### Task to complete
Extract each row below that contains the word "should". Copy those rows in full and leave out the rest.

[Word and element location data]
******

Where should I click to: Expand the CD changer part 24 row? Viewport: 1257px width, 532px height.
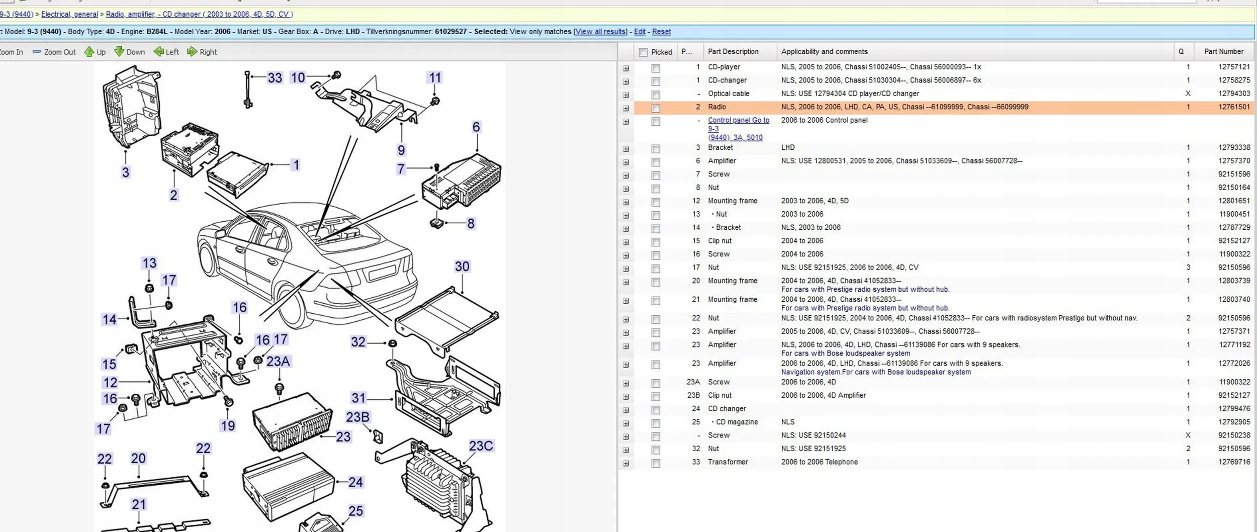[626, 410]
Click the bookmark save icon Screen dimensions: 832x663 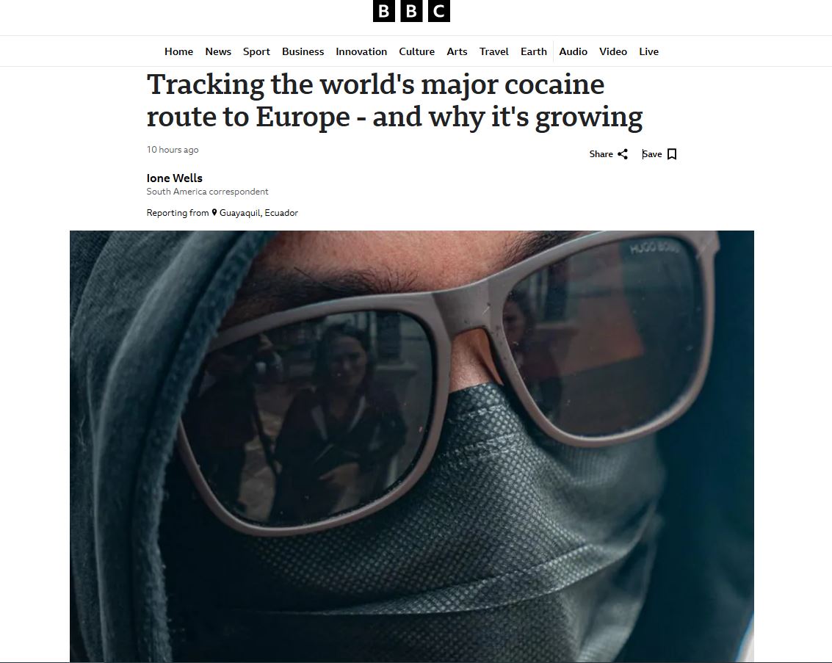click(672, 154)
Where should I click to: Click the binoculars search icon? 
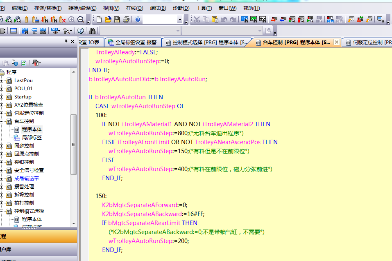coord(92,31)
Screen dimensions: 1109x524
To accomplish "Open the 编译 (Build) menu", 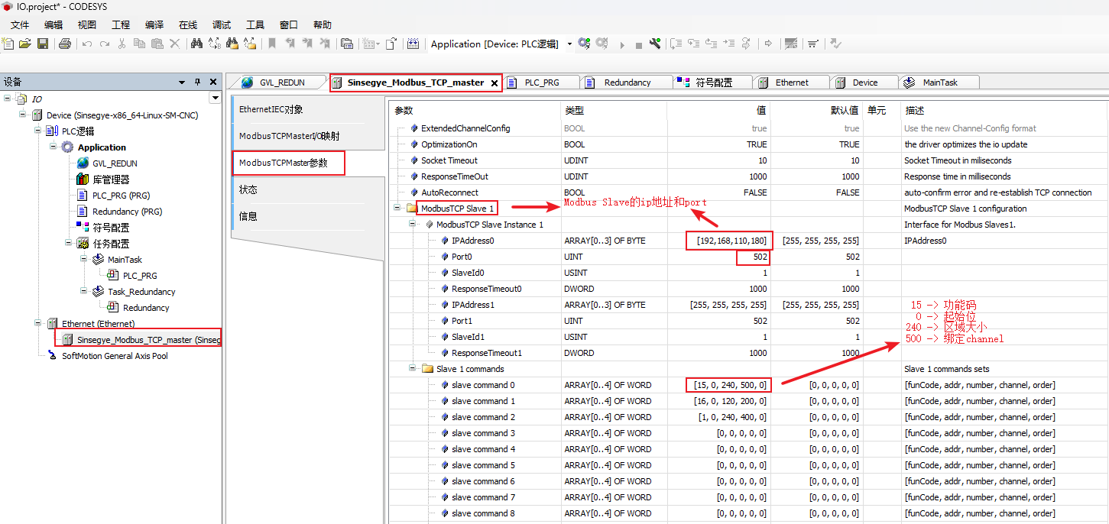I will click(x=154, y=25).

******

### Result for this task
Where should I click to: Expand the CD changer part 24 row? Viewport: 1257px width, 532px height.
Where should I click to: Click the binoculars search icon? 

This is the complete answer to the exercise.